Il co-sleeping e il bed-sharing

Stare accanto al proprio bambino durante le prime fasi della sua crescita, soprattutto quando è ancora un neonato, è importante per rassicurarlo, dargli quel senso di protezione e fargli capire quanto i genitori gli vogliano bene.
È quello che succede con il cosleeping, termine che in inglese significa l’atto del dormire insieme, un comportamento naturale dei genitori nel dormire con il proprio figlio che da anni, invece, provoca una divergenza di opinioni.

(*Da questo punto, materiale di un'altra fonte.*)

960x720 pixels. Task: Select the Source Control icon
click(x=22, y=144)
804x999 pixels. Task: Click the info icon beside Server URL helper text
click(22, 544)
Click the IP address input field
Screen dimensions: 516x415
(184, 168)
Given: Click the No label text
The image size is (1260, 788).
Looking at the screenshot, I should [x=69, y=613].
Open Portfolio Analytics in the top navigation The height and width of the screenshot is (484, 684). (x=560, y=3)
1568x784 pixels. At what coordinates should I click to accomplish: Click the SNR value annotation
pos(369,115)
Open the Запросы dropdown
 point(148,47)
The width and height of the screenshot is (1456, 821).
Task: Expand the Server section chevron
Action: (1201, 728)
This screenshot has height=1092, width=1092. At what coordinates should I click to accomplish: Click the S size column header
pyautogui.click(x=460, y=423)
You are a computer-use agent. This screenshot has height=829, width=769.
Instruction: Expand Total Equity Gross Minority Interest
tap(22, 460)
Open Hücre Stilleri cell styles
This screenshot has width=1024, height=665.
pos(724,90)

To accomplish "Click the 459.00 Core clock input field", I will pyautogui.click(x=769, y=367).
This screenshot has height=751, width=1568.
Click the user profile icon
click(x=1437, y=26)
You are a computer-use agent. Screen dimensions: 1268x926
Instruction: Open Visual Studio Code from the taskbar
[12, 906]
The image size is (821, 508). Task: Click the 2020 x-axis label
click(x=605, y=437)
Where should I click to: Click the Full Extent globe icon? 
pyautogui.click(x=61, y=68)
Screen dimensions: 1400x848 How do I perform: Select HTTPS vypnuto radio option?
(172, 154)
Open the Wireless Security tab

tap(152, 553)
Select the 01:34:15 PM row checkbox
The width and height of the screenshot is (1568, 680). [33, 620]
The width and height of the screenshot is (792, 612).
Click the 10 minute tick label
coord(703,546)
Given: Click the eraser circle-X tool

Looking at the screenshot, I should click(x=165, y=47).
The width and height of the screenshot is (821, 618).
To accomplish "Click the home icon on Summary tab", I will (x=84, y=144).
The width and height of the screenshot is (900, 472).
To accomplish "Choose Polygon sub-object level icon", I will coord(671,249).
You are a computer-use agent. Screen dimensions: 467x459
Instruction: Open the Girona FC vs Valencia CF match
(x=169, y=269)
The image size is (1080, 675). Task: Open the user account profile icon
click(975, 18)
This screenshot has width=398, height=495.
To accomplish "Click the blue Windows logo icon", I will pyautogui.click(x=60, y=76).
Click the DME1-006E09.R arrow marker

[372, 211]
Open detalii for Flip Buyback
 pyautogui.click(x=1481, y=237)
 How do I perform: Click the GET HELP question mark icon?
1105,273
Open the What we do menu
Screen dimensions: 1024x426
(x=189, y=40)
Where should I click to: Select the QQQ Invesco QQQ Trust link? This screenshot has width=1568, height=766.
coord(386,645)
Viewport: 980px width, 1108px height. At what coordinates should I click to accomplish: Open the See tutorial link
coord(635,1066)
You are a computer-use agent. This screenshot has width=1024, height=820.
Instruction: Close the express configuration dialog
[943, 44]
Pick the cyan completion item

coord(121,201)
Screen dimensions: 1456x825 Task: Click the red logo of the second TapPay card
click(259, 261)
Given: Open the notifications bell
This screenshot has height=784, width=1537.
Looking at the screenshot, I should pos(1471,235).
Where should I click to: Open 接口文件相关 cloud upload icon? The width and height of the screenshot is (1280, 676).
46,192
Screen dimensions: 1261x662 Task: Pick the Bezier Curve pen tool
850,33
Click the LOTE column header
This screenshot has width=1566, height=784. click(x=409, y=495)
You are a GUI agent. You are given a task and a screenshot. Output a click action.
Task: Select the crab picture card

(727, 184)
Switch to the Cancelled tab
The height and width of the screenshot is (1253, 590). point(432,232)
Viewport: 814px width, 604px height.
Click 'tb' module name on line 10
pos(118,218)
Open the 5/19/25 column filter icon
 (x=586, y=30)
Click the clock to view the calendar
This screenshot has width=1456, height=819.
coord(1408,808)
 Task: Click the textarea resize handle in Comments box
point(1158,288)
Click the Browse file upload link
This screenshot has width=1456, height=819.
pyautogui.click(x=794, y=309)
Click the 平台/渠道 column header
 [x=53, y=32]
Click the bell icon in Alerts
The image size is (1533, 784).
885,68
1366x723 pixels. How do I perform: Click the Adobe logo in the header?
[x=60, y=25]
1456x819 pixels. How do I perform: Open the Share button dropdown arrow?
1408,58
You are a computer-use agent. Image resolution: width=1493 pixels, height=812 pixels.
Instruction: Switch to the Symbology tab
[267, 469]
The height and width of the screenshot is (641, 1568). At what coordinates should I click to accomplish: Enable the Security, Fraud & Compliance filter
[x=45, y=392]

Cos’è e come funziona il co-sleeping?

Il co-sleeping, in ambito pediatrico e psicologico, è l’atto del dormire insieme, ovvero far dormire il proprio bambino nel letto con mamma e papà (bed-sharing).
Il comportamento di accogliere il neonato nel proprio letto è dato dall’istinto naturale dei genitori, il volerlo coccolare e riempire di attenzioni, instaurare quel senso di protezione e sicurezza al piccolo che smette di piangere, agitarsi e si addormenta subito.

Il Co-Sleeping: è sicuro?

Tanti sono i dibattiti divergenti sorti negli ultimi anni su questo gesto affettivo dei genitori nei confronti dei propri figli, in quanto molti psicologi ritengono che il co-sleeping possa nuocere allo sviluppo psicologico del neonato che dipenderà sempre più da mamma e papà e anche alla coppia che non riesce a ritrovare la propria intimità e privacy.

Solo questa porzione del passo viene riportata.